Este es el hermoso mes que alberga mi cumpleaños. Años que me han visto crecer y evolucionar. Años amparados en un tiempo que guarda toda la información en esquinas, en paredes, en el aire, en pasos y cimas.

Me encanta cumplir años y me encanta ser yo.

No porque no haya áreas de mejora, pero por aceptar las circunstancias sabiendo que todo es relativo. Que todo tiene la importancia que le queramos conceder. Que poniendo distancia (objetividad) a una situación que nos apura, nos podemos dar cuenta de nuestra propia diferente percepción cuando se analiza desde un ángulo distinto.

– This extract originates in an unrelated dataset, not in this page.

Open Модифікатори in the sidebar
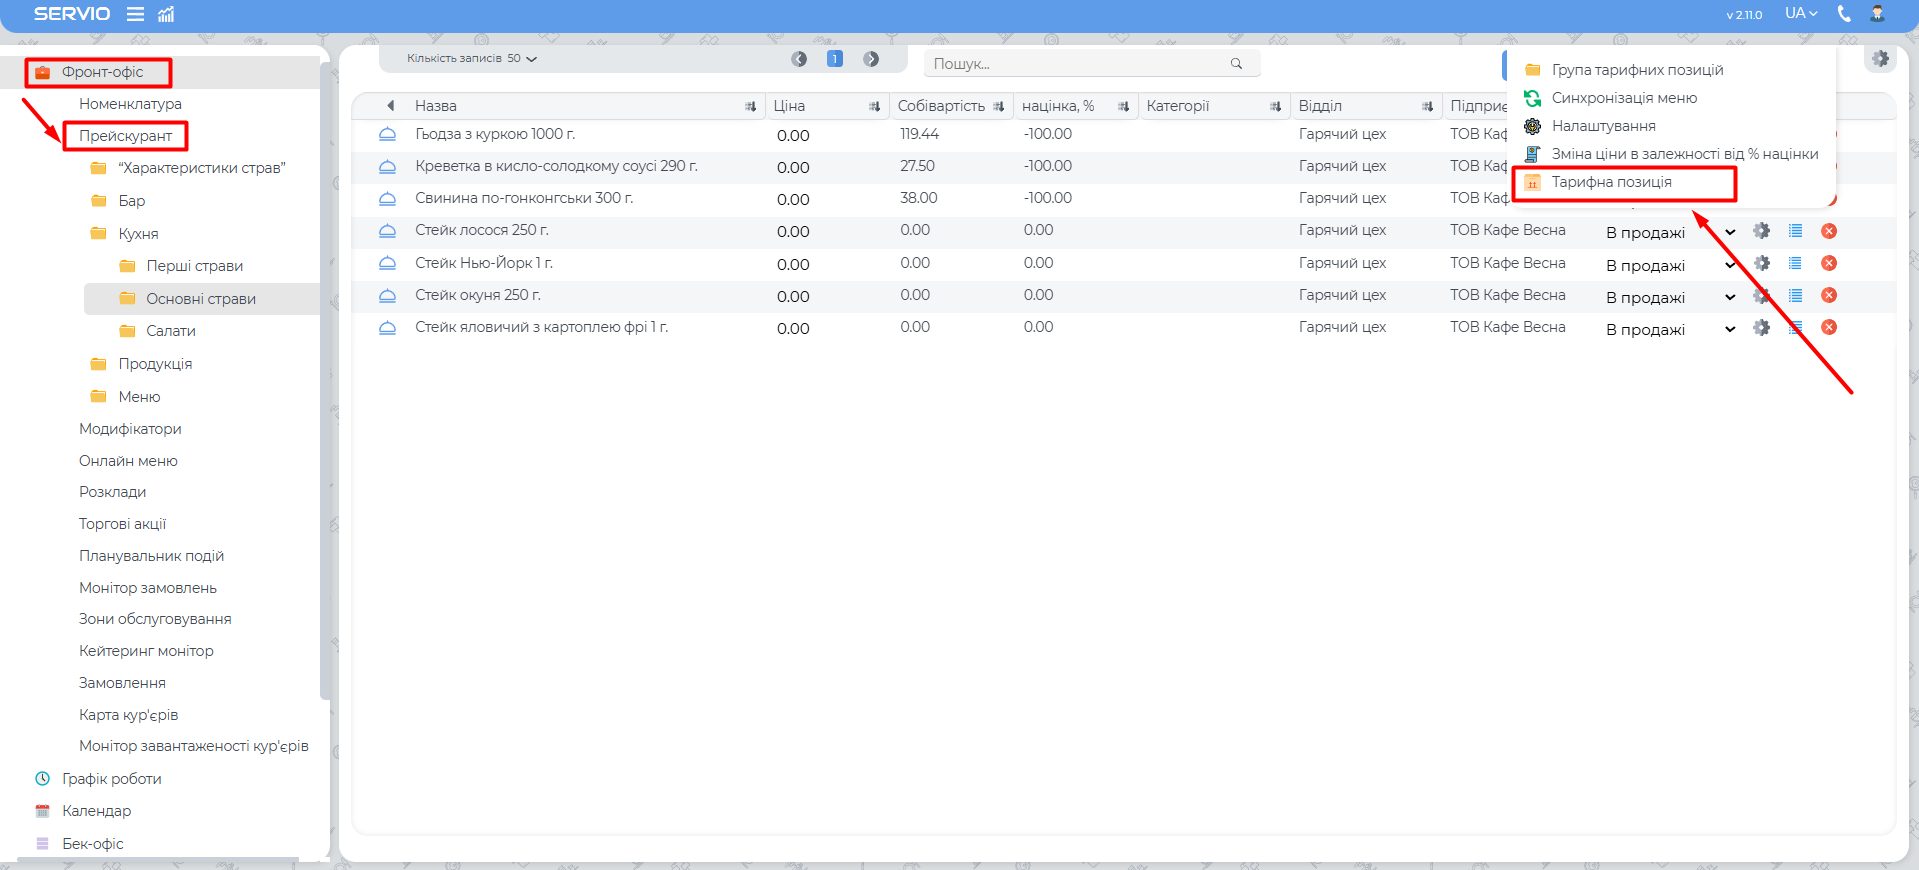pos(130,429)
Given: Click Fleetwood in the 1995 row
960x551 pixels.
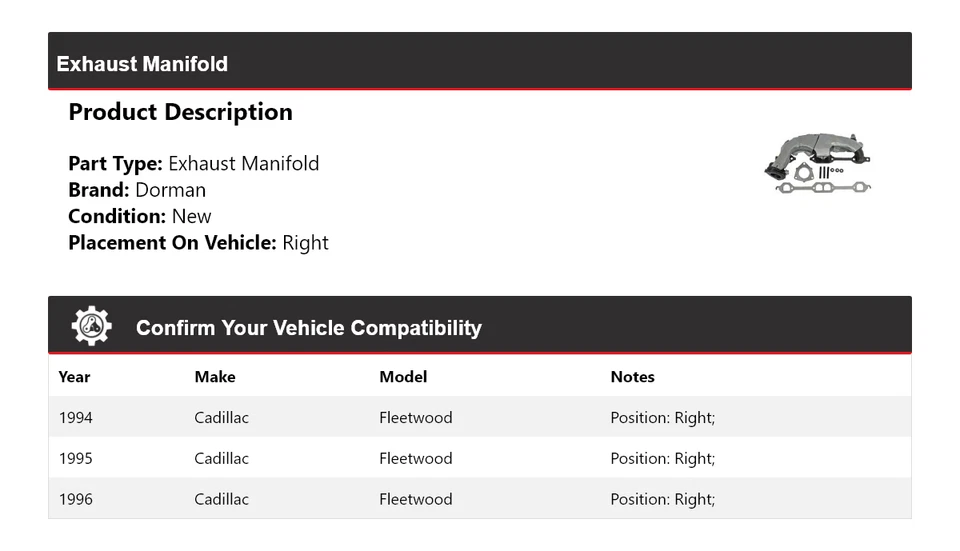Looking at the screenshot, I should click(415, 458).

Por lo aplicada que soy en las tareas de la vida:
1. Si me equivoco, no pasa nada. Es humano.
2. Si te enfadas conmigo y no entiendo el porqué, aun te desearé lo mejor desde la distancia.
3. Ya no le pido naranjas al manzano. Al manzano hay que pedirle manzanas. Que están riquísimas y son saludables. Confesión exprés: hace poco pequé pidiendo una naranja al manzano. El tiempo, él solito, minuto a minuto, me mostró una clara fotografía del manzano. Comprendí.
4. Me encantan las conversaciones sinceras, directas, preferiblemente cara a cara, aunque no siempre sea posible.
5. Me encanta la gente. Y me nutro de las almas puras.
6. Me encanta abrazar. Y abrazo por doquier.
7. Me encanta el buen humor.
8. Disfruto capturando imágenes sociales sintiendo que me acerco un poco más a la comprensión del juego de la psicología humana.
9. Me felicito cuando me sorprendo no juzgando. Entendiendo que los problemas de otro no nos deben alterar. Matriculándome de algún que otro curso intensivo que me prepare a entregar amor ante la adversidad.
10. Me encantas tú.

Cada nueva arruga en mi piel, me acerca más a estos «mandamientos».

50 abrazos multicolor, sin sombras ni grises.